START INPUT RECORDS

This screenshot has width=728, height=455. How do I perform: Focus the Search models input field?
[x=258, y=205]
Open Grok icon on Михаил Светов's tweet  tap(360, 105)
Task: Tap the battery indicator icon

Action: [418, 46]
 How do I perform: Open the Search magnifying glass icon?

END INPUT RECORDS
START INPUT RECORDS

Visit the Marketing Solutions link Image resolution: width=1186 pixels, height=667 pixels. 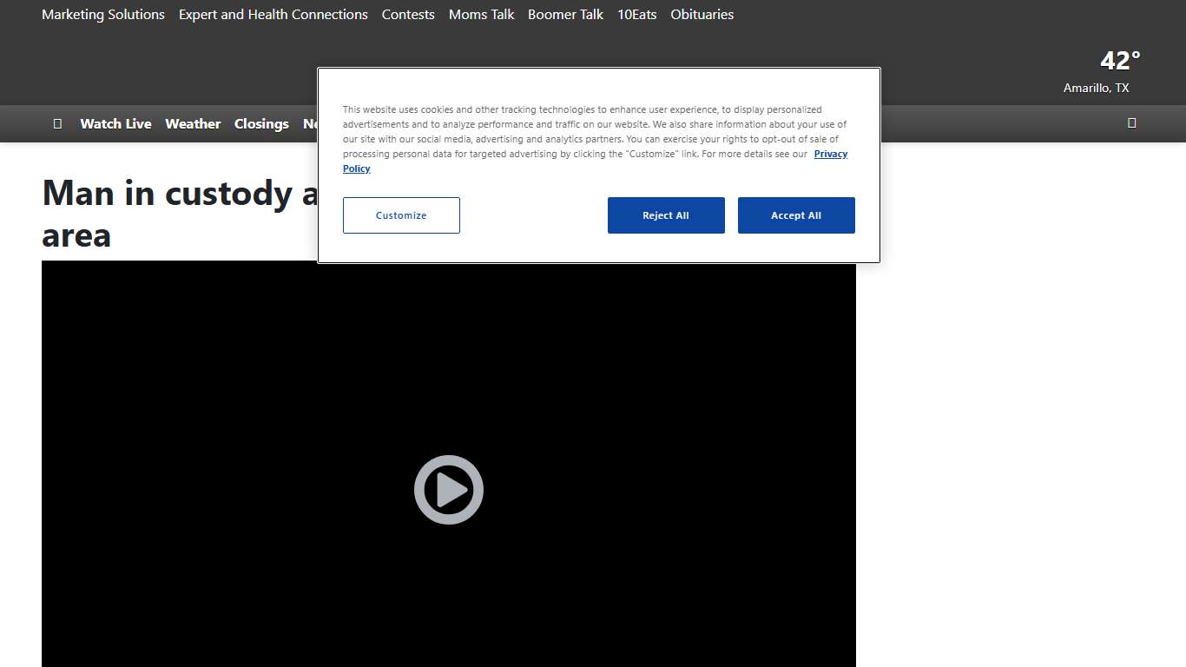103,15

END INPUT RECORDS
START INPUT RECORDS

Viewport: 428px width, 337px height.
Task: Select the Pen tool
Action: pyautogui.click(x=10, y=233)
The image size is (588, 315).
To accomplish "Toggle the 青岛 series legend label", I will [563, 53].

END INPUT RECORDS

== TASK TO CARRY OUT ==
Retype, in the same exact form, the lines of the material above from the line holding "This screenshot has" through the line holding "How do I perform: Open".

== OUTPUT ==
This screenshot has width=728, height=455. How do I perform: Focus the Search models input field?
[x=258, y=205]
Open Grok icon on Михаил Светов's tweet  tap(360, 105)
Task: Tap the battery indicator icon

Action: [418, 46]
 How do I perform: Open the Search magnifying glass icon?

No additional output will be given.